Sam Stone

Sam Stone

Tell me about Dirty Talk…
The quotes in the Dirty Talk zine, it’s five different quotes, from four different boys said either during or after sex, things like ‘push through the pain’, that’s pretty bad. ‘who even are you?’, ‘I’m not going to hurt you’, ‘I wish I was someone else’. I didn’t lose my virginity until really quite late, and then had a very accelerated start, which had some negative experiences in it.

Why did you decide to pursue a project which is so personal and intimate?
Through Dirty Talk, and doing something which was really personal to think about, or even talk about, is now really, anybody can see it, anybody can buy it, it’s not mine anymore. It’s letting go of those experiences, if I hold on to it what’s the point? Those memories don’t have any hold over me anymore.

Why are there are so few words in the zine?
I wanted it to be like in the same way a song lyric is vague, it’s definitely not about your recent breakup with your recent boyfriend, but when you listen to it you think ‘oh god, it is!’ I wanted people to connect. What’s amazing though is how many girls have clicked with it in a really exciting way, I didn’t realise it would actually mean that much to other girls. It was just my personal experience, I didn’t really think that anybody else would give a shit, but I’ve had a lot of girls who have said ‘oh, I’ve gone through similar things’.

The photos you use are so beautiful but so childlike, why did you decide to do that?
It’s all photographed in my childhood home, and I was thinking about childish expectations of love and romance. As a child my expectations of love and sex were ridiculous, I was planning my wedding since I was six years old. Then, obviously that was not the experience that I had, so there’s kind of this disconnect.

Why did you chose to embroider onto underwear?
I think because it’s so intimate, and the point you would be seeing them is the point those quotes would be said. I also think there’s also something weirdly kind of naive about it, the slightly baggy, white, girls knickers. It’s not a sexually liberated woman, it’s the slightly awkward girl who’s discovering sex for the first time, when you’re wearing those horrible baggy knickers. So I think that’s why so much of the imagery for it is about girlhood and naivety.
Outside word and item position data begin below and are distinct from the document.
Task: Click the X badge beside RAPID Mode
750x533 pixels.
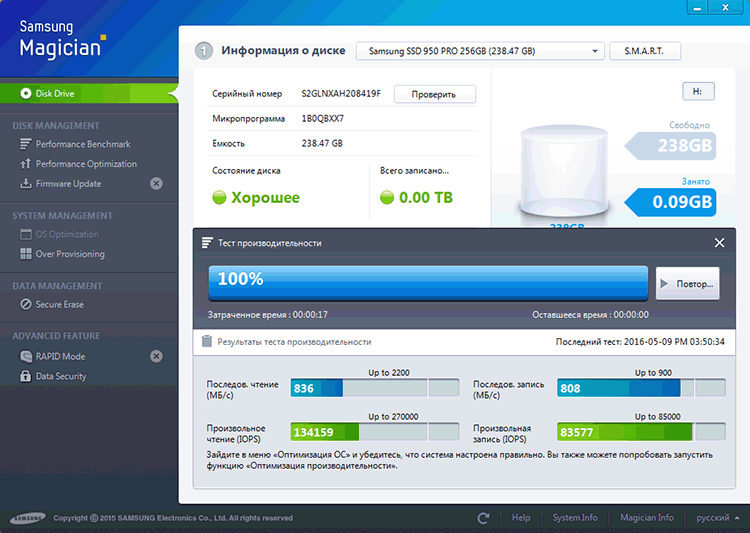Action: tap(156, 356)
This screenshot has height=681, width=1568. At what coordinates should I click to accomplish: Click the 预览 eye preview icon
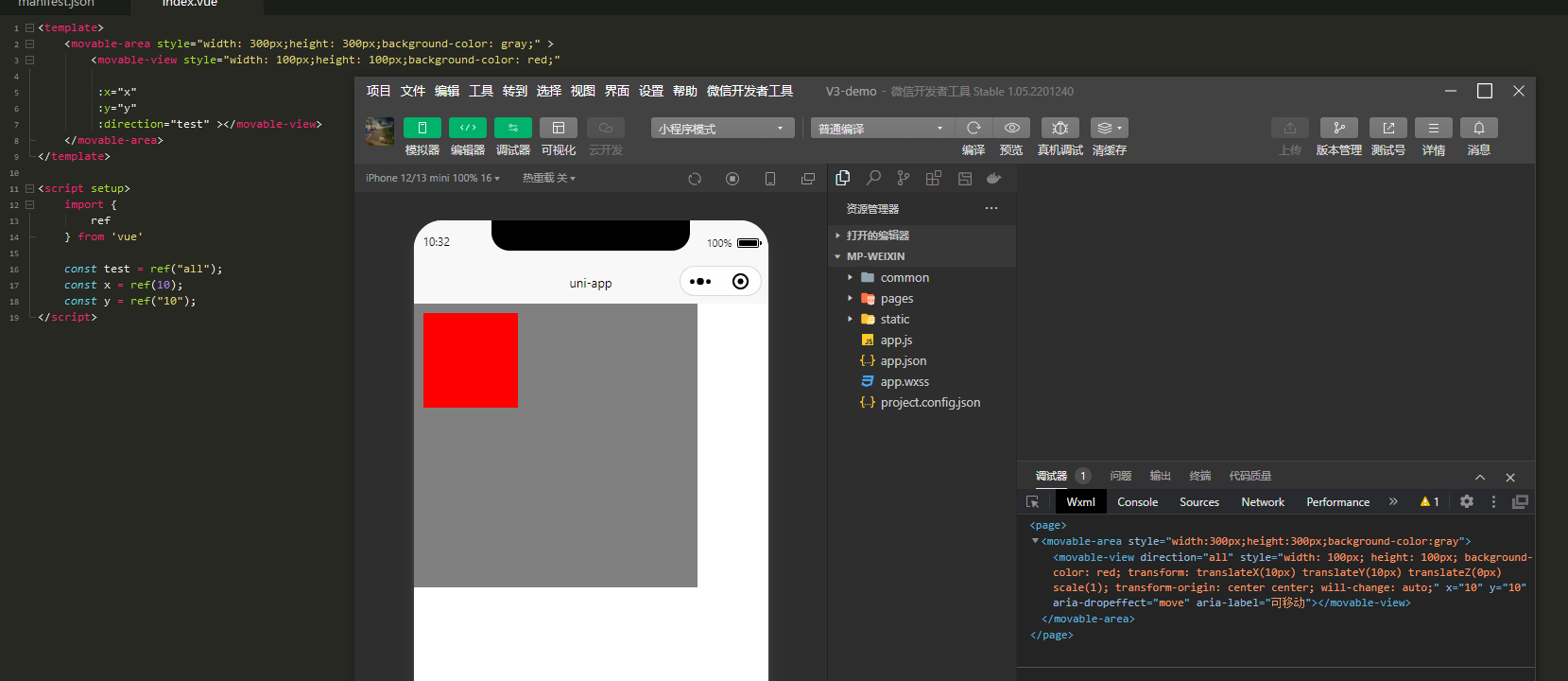pos(1011,128)
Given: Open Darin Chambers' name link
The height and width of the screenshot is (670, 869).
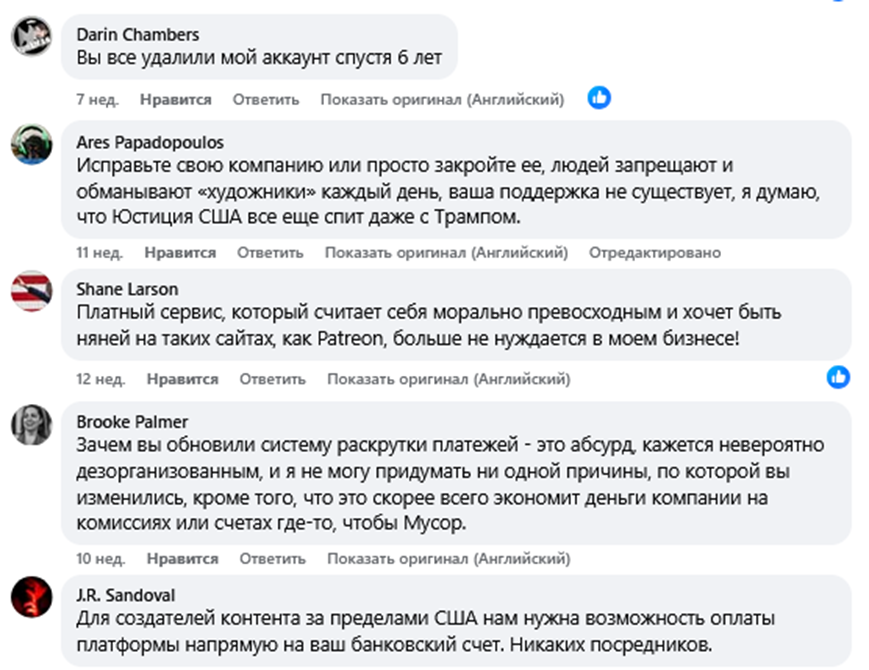Looking at the screenshot, I should 137,33.
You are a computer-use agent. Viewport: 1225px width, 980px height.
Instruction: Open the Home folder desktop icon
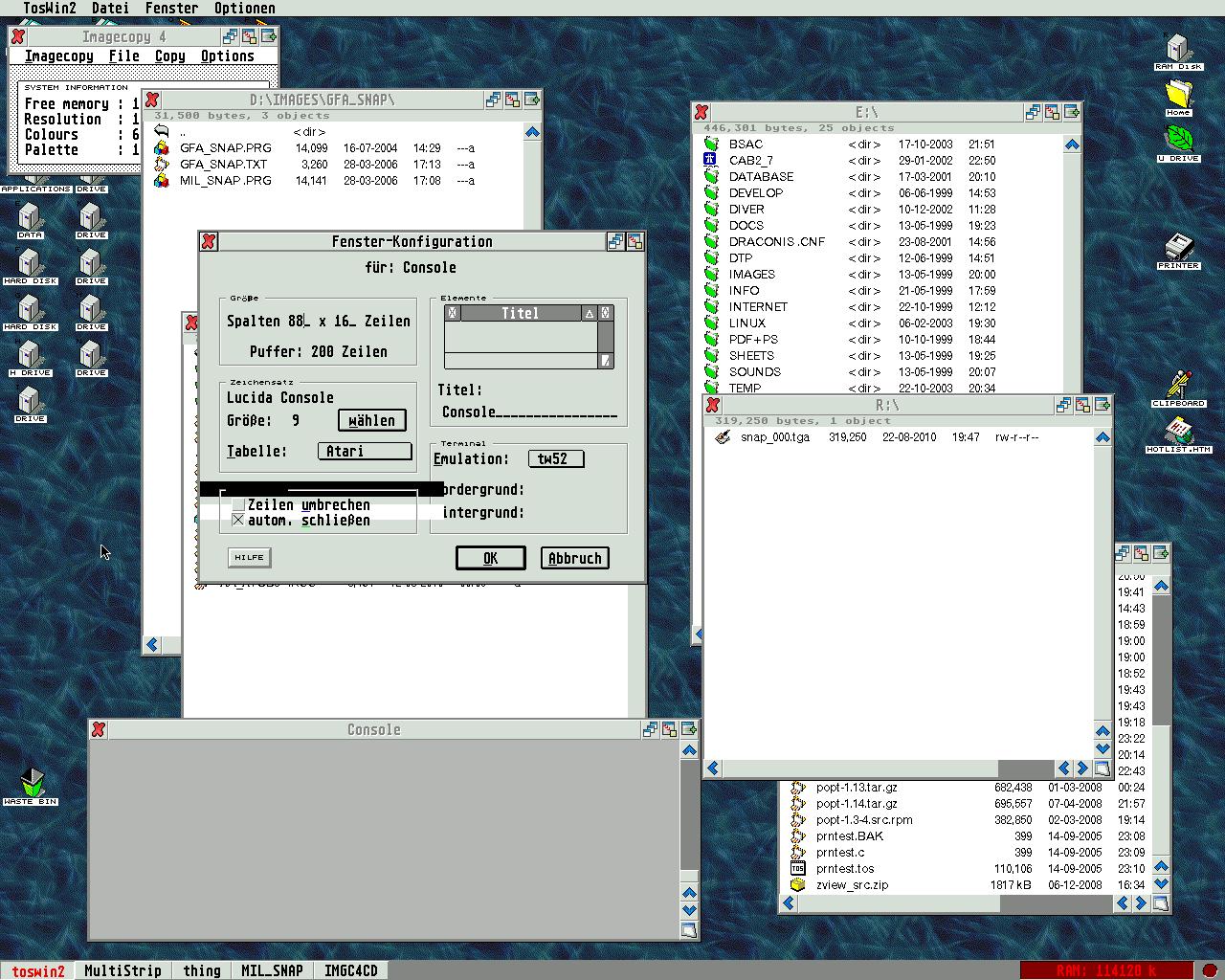(x=1178, y=95)
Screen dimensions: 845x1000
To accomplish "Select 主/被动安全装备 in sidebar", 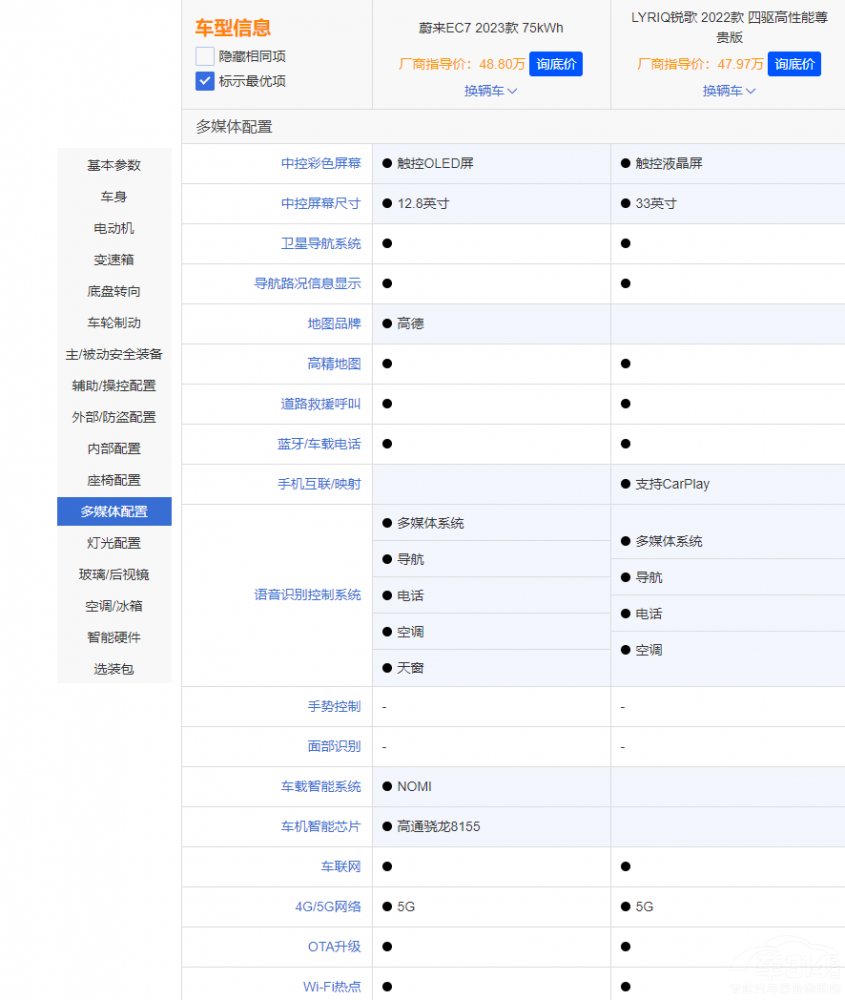I will tap(114, 354).

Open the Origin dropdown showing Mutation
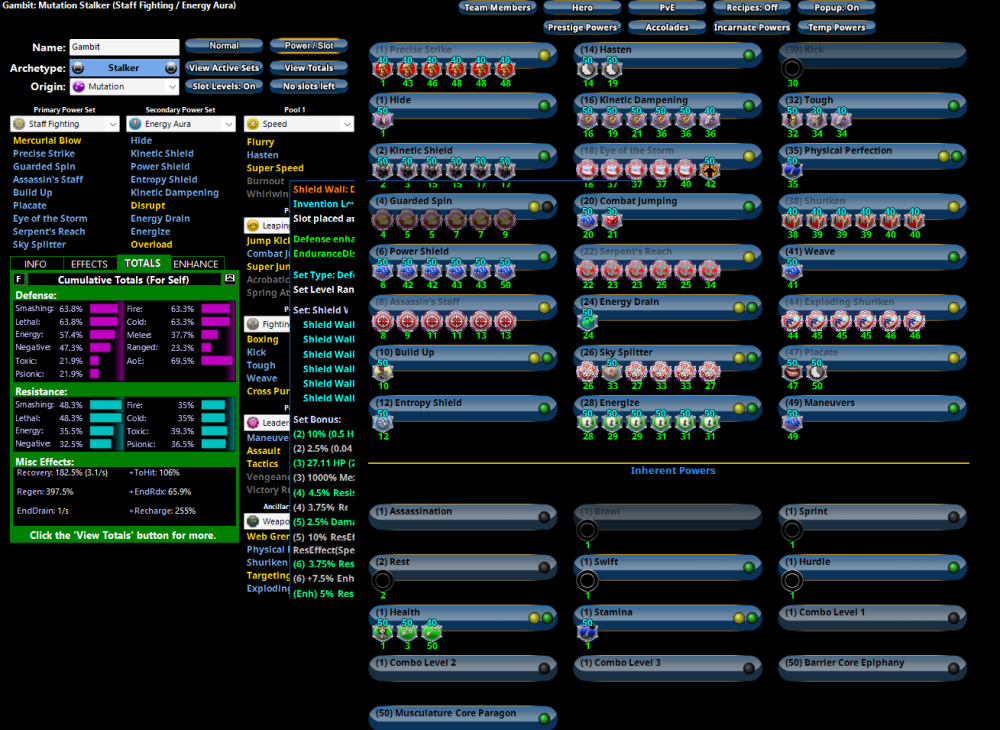click(124, 87)
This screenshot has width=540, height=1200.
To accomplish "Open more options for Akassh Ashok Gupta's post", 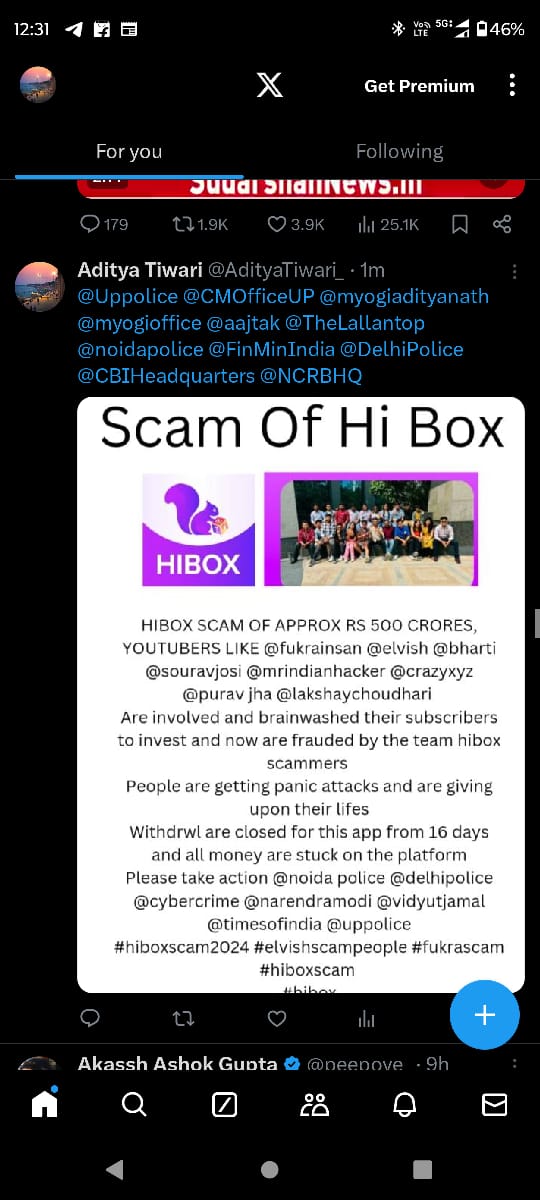I will (x=514, y=1064).
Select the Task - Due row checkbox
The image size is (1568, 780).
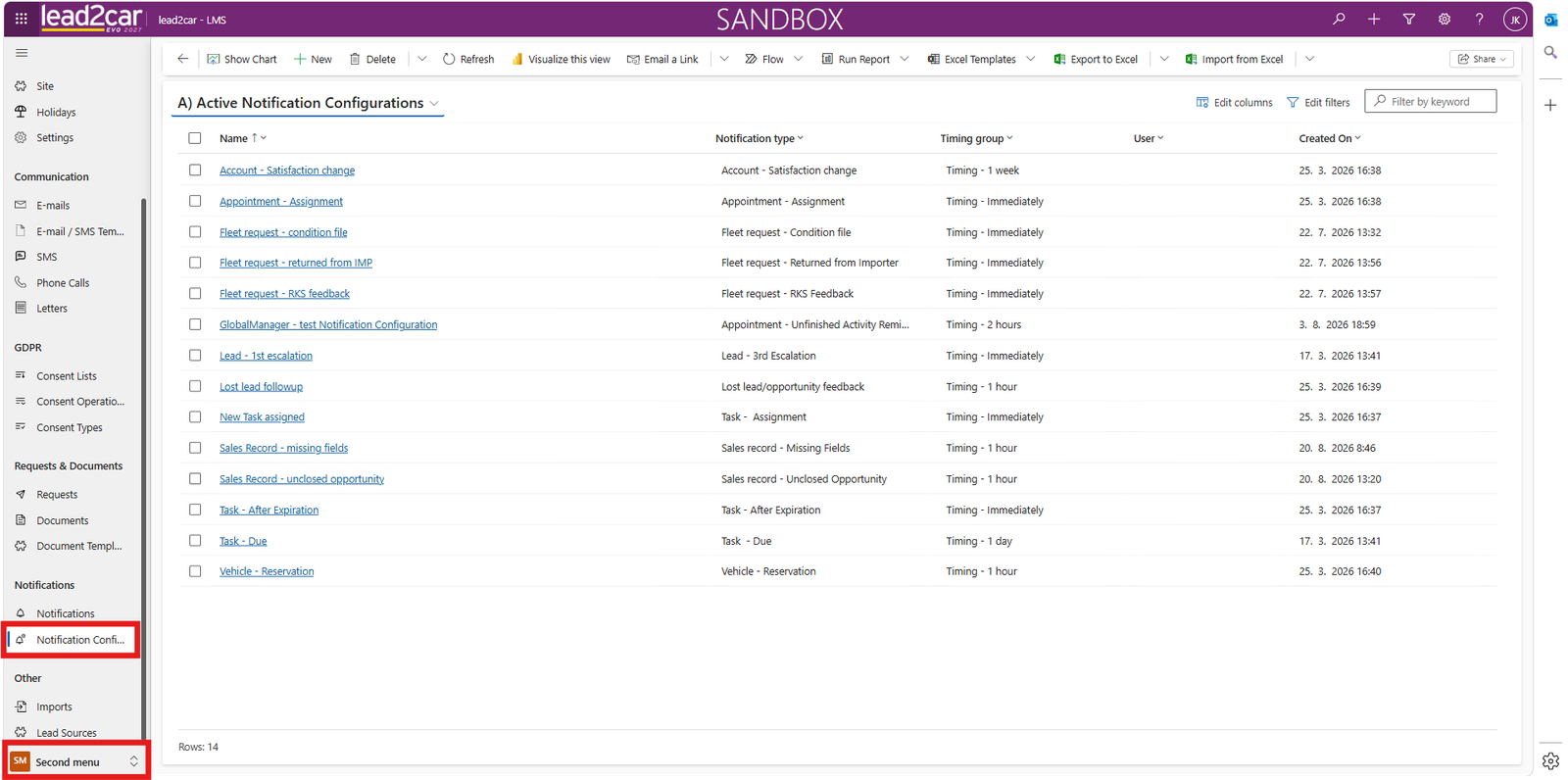[x=195, y=541]
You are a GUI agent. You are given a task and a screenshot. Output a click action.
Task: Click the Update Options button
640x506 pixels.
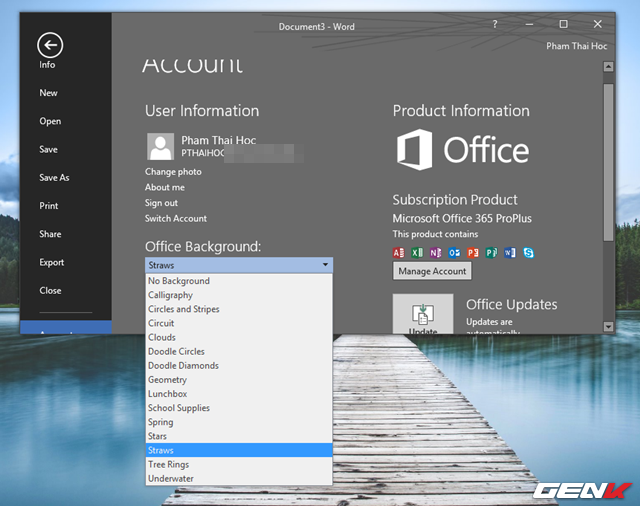coord(423,314)
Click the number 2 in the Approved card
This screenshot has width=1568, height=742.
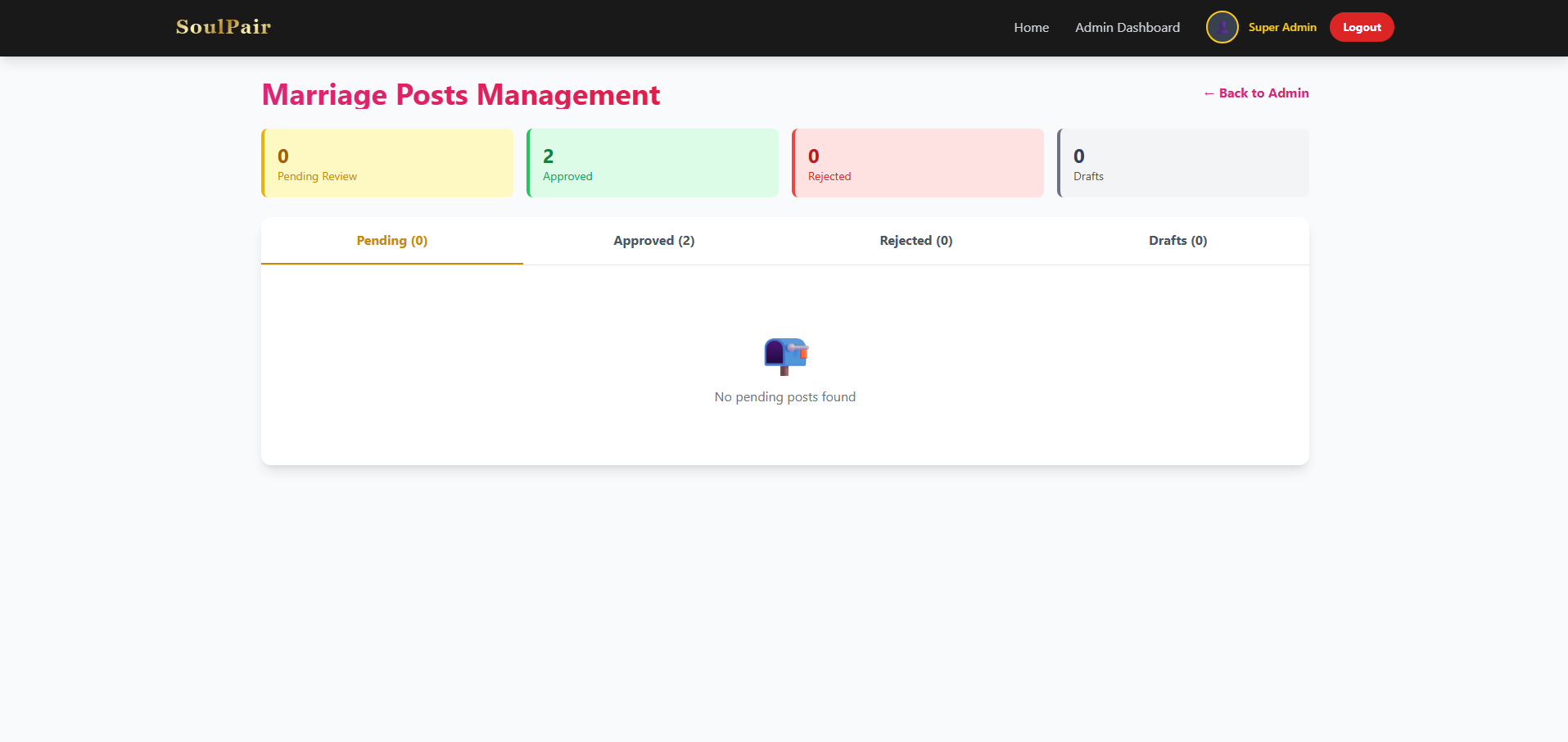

A lot of your other work centres around female nudity, why is this important to you?
A lot of my work has centred around female nudes, particularly nude selfies that I’ve taken of myself and then embroidered. Like a lot of girls I didn’t used to like my body a lot. I kind of viewed myself as this pudgy like lumpy, marshmallow creature. It’s weird as a young woman being aware of the young female body as a commodity, owning something that you know can have that power and that sexuality. I find it interesting, thinking about my body as a commercial entity, when for me it’s just a practical thing of eating and sleeping and containing my brain.

So, ultimately, is your work about empowerment?
It’s more the message behind it. I’m a big believer in analysing, instead of brushing stuff under the rug, analysing bad stuff that happens to you and then trying to make something positive out of it. So that’s really what Dirty Talk is about, taking these awkward, quite painful scenarios and then making an artistic project out of it.